Cette pratique permettrait de cacher le fait que 86 % de ce qui est proposé provient d’une pêche dite non durable, c’est-à-dire faite sans se soucier du renouvellement de la ressource.

Le même jour, les professionnels de la pêche attendaient les décisions de l’Union européenne quant à sa réglementation dans les eaux communautaires. Ces règlements, en perpétuelle évolution, issus d’années de négociations entre armateurs, États, associations écologistes, scientifiques, syndicats de travailleurs de la mer, etc. sont extrêmement complexes et tatillons. Ils définissent la taille des poissons ou crustacés qu’on peut prendre, ceux qu’on doit remettre à l’eau ou au contraire garder même s’ils ne valent rien. Ils répartissent les quotas de pêche entre les flottes des différents pays membres et statuent sur bien d’autres choses encore. Cette somme énorme de réglementation prétend trouver sa justification dans la protection des espèces peuplant les eaux européennes. Il s’agirait de leur éviter le sort des baleines ou de la morue de Terre-Neuve, toutes deux exterminées pour avoir eu le malheur d’être exploitables par l’industrie capitaliste.

Les progrès de la technique font que quasiment toutes les espèces marines sont désormais exploitables, du milieu de l’océan où les satellites les repèrent, jusqu’aux grandes profondeurs où les sondeurs les découvrent et d’où de puissants moteurs arrivent à arracher des filets toujours plus performants. Le plus petit organisme vivant remonté est transformable en farine qui ira nourrir les poissons des fermes marines ou les poulets élevés en batterie. Le plus récent bateau-usine lancé à Saint-Malo rapporte en deux mois de campagne, avec un équipage de 35 hommes, 700 tonnes de cabillaud congelé et 200 tonnes de farine. Rien n’est rejeté à la mer. Et il est encore très loin des gigantesques bateaux-usines qui opèrent dans les eaux internationales, c’est-à-dire en dehors de toute réglementation et de toute contrainte.

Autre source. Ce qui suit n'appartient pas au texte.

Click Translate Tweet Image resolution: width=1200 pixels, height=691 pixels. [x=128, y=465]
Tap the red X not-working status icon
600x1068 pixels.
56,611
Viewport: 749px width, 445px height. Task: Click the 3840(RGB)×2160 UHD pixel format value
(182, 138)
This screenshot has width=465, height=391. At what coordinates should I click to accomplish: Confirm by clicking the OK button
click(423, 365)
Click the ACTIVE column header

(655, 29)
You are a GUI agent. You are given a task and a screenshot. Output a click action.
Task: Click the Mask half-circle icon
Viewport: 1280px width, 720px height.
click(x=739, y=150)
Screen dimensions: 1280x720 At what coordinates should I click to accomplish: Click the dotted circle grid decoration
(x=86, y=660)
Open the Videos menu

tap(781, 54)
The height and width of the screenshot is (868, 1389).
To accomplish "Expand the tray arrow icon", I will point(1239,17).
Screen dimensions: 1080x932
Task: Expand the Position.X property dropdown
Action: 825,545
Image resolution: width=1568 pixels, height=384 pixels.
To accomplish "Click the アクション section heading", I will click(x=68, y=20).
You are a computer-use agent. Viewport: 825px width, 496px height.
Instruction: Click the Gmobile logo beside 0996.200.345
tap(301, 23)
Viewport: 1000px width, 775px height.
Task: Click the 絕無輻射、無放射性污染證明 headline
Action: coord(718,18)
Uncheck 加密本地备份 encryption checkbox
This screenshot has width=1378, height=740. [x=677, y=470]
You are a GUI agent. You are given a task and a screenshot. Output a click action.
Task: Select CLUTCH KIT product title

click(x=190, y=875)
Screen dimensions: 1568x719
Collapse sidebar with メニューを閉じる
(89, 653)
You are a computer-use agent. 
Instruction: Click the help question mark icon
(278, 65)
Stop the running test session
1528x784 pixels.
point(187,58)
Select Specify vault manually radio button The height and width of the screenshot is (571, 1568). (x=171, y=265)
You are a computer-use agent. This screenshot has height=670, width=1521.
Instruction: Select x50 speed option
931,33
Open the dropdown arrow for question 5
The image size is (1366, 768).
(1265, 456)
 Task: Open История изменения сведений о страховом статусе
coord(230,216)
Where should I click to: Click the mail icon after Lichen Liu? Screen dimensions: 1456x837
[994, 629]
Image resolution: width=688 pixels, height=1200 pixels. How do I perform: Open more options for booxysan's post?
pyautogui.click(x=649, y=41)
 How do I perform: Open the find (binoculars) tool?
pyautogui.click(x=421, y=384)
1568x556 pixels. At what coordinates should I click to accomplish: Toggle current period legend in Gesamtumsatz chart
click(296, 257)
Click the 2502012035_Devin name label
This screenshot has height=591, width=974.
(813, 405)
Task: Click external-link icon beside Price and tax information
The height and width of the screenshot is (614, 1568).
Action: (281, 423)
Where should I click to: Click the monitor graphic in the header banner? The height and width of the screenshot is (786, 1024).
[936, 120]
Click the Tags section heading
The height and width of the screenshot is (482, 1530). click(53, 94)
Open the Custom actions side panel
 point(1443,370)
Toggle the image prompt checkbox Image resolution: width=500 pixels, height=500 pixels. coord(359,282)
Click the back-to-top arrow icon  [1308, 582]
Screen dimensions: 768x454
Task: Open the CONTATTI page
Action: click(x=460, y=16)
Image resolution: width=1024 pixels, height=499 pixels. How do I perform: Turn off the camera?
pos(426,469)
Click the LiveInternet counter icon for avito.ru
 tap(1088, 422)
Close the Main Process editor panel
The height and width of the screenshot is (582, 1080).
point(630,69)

Le rapport de Que choisir est certes partiel et il a été immédiatement contesté par des organismes professionnels. Mais il montre au moins que les règles établies par l’UE, efficaces ou non, ne sont pas respectées. Les capitalistes qui arment à la pêche – car ce ne sont pas les quelques petits patrons pêcheurs qui subsistent qui vont racler les fonds au large des îles Feroé – et leurs homologues de la grande distribution s’assoient sur les règlements. Comme leurs aïeux, mais plus rapidement encore et plus radicalement, ils sont prêts à vider l’océan de toute vie pour remplir leurs coffres-forts.